Tania menelan camilannya. "Tania juga tahu ini sudah sore."
Mila menghela napas panjang dan menepuk jidatnya. Mengurus Tania sama saja seperti mengurus seekor bebek. "Kamu anak gadis, Tania! Enggak baik leha-leha di sore hari gini."
Tania tidak peduli.
"Sekarang, ganti sprei kamu yang kotor itu!"
"Lima belas menit lagi filmnya selesai dan Tania akan ganti sprei," ujar Tania.
"Enggak, pokoknya sekarang!" tekan Mila.
Tania tidak peduli.
Mila habis kesabaran karena tingkah Tania. Dia bergegas menghampiri Tania dan menutup kasar laptop gadis itu membuat sang pemilik menatap kecewa.
"Kok ditutup, Ma?"
Mila mengambil laptop Tania membuat gadis itu melotot tajam. "Angkat sprei terus cuci bekas makan kamu! Setelah itu mama akan kasih laptop kamu." Mila bergerak melangkah.
"Lho, Mama! Laptop Tania!"
Brak!
Telat! Mila telah menutup pintu kamar secara kasar membuat Tania menghela napas kecewa. Dia melihat sekitarnya, kamarnya berantakan seperti kapal pecah.
"Haduh, gimana dong? Gue harus angkat sprei dan cuci piring?" tanya Tania menatap dirinya pada pantulan cermin.
Mau tidak mau, demi laptop dan film yang ingin dia tonton Tania bergerak melaksanakan perintah Mila. Gadis itu mengangkat seprai dengan gerakan malas, membuang plastik bekas makanan pada tong sampah, lantas turun ke meja makan.
Tania berkacak pinggang melihat 1 piring kotor dan 1 mangkuk kotor. Sebetulnya itu adalah bekas makan Tania, Mila sudah menyuruhnya untuk segera dicuci. Tapi namanya Tania, dia selalu menunda sesuatu.
Gadis itu berjalan dan bergerak memakai celemek.
"Cuci piringnya yang bener, jangan sampai pecah. Mama mau ke supermarket."
Tania menoleh ke belakang, Mila menghilang dari balik pintu seraya membawa rinjing belanjaan. Tania menghela napas. Dia menyalakan keran, dan mulai mencuci piring.
Tapi, namanya juga Tania.

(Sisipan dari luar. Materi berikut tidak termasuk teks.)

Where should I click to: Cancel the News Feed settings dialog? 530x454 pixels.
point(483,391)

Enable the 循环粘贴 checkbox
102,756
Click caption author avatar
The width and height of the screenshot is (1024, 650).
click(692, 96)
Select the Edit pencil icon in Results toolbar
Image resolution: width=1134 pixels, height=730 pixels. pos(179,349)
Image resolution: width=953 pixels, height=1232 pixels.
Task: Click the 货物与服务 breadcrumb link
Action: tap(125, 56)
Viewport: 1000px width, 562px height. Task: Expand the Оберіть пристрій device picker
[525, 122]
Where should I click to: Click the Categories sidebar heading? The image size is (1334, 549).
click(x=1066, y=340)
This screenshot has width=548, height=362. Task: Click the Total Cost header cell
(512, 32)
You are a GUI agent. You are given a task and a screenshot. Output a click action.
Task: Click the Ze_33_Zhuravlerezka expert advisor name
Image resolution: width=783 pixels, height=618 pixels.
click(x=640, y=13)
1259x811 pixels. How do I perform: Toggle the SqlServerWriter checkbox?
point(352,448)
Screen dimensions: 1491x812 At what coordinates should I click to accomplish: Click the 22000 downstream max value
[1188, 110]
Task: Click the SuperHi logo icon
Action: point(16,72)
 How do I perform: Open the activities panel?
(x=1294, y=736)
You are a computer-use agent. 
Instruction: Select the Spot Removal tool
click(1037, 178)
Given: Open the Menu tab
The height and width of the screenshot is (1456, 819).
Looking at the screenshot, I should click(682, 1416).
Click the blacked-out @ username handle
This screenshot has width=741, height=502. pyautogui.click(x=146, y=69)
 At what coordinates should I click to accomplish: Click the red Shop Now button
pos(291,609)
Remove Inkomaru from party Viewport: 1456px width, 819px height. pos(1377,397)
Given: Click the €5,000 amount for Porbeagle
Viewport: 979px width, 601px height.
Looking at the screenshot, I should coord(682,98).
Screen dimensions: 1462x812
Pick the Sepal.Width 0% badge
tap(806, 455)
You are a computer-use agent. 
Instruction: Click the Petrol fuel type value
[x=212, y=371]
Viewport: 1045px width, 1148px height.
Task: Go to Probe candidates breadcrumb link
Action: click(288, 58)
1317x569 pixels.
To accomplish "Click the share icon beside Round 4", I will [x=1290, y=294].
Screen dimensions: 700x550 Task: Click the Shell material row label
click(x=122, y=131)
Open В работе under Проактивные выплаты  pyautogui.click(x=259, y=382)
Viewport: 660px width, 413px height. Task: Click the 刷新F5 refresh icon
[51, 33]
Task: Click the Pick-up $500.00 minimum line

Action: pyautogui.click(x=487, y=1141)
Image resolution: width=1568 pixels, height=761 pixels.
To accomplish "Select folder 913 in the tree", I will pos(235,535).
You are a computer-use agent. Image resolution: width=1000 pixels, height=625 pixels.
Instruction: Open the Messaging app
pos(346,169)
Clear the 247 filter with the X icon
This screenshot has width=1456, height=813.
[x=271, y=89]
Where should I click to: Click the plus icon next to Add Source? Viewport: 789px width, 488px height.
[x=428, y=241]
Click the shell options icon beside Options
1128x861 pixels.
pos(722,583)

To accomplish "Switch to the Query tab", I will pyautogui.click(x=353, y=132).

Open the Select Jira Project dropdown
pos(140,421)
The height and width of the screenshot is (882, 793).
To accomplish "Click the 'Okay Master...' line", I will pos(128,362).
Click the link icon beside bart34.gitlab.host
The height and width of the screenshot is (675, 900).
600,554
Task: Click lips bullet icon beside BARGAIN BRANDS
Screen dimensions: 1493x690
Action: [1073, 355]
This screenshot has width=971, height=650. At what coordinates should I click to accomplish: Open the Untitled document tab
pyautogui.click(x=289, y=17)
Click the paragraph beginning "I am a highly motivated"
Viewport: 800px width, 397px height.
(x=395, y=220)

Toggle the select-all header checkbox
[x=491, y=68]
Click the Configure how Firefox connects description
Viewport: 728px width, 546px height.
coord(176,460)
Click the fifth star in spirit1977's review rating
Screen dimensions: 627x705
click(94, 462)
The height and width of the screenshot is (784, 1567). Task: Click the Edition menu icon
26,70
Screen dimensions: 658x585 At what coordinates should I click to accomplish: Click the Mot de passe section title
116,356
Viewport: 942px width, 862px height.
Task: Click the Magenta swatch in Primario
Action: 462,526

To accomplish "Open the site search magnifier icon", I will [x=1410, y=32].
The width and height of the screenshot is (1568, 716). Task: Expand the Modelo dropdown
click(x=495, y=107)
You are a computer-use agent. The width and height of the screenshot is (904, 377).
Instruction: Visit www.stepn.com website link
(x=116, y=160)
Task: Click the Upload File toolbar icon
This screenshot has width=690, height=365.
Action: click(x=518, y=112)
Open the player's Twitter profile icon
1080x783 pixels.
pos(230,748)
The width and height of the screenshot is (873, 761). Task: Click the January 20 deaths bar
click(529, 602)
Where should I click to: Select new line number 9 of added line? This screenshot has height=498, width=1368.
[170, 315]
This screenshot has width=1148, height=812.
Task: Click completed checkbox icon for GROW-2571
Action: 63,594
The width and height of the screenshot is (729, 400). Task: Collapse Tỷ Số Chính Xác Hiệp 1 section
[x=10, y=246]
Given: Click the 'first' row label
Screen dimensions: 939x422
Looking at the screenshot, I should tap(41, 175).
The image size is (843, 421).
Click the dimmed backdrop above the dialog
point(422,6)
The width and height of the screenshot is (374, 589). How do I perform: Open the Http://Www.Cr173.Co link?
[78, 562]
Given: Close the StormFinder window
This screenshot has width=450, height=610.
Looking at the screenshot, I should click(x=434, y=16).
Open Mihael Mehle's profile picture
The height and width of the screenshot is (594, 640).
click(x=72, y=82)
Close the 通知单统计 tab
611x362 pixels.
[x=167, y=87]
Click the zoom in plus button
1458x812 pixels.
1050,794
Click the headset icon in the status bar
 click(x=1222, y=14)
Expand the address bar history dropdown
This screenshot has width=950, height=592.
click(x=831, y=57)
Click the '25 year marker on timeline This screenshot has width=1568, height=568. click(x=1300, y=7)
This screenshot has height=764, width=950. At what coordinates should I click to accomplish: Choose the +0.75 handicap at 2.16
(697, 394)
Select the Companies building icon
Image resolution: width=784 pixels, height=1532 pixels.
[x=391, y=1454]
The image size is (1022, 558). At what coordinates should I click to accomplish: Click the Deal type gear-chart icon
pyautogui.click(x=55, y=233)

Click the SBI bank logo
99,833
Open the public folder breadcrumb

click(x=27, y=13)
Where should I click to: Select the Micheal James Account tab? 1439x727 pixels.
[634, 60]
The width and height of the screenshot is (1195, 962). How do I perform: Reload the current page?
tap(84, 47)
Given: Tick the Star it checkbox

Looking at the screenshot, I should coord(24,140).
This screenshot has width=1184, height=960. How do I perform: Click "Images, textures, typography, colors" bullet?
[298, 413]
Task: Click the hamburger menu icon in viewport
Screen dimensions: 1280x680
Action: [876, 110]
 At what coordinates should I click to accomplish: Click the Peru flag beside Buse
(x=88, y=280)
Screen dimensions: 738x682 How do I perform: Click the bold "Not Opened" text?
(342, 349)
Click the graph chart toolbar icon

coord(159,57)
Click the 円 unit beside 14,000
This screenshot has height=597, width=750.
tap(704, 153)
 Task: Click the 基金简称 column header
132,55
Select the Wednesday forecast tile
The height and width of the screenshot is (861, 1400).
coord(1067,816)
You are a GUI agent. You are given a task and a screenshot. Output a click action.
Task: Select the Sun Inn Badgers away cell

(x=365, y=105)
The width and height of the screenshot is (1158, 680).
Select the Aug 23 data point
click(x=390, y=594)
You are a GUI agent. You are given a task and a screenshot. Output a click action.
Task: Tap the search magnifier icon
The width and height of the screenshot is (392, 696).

Sekukuh apa pun dia berusaha untuk tidak ceroboh, nyatanya dia akan selalu ceroboh. Mungkin gadis itu sudah mendapat takdir yang tidak bisa dielakkan. Terbukti saat dia ingin mengalihkan piring ke rak tapi karena tangannya licin membuat piring itu jatuh dan pecah begitu saja.
"Yah," desah Tania. Dia mematikan keran dan bergegas membersihkan beling.
"Awh!" Tania meringis saat tanpa sengaja jari telunjuk kanannya tergores beling. Gadis itu refleks memasukkan telunjuknya ke dalam mulut dan mengisap darahnya. Tapi sayangnya itu terasa sakit membuat dia semakin meringis. Seperti gerakan orang bodoh Tania mencuci telunjuknya.
"Darahnya kok enggak berhenti." Tania panik. Dia mematikan keran, menekan telunjuknya dengan tisu yang dia ambil di meja makan. Darahnya mulai berhenti, tidak bercucuran seperti tadi.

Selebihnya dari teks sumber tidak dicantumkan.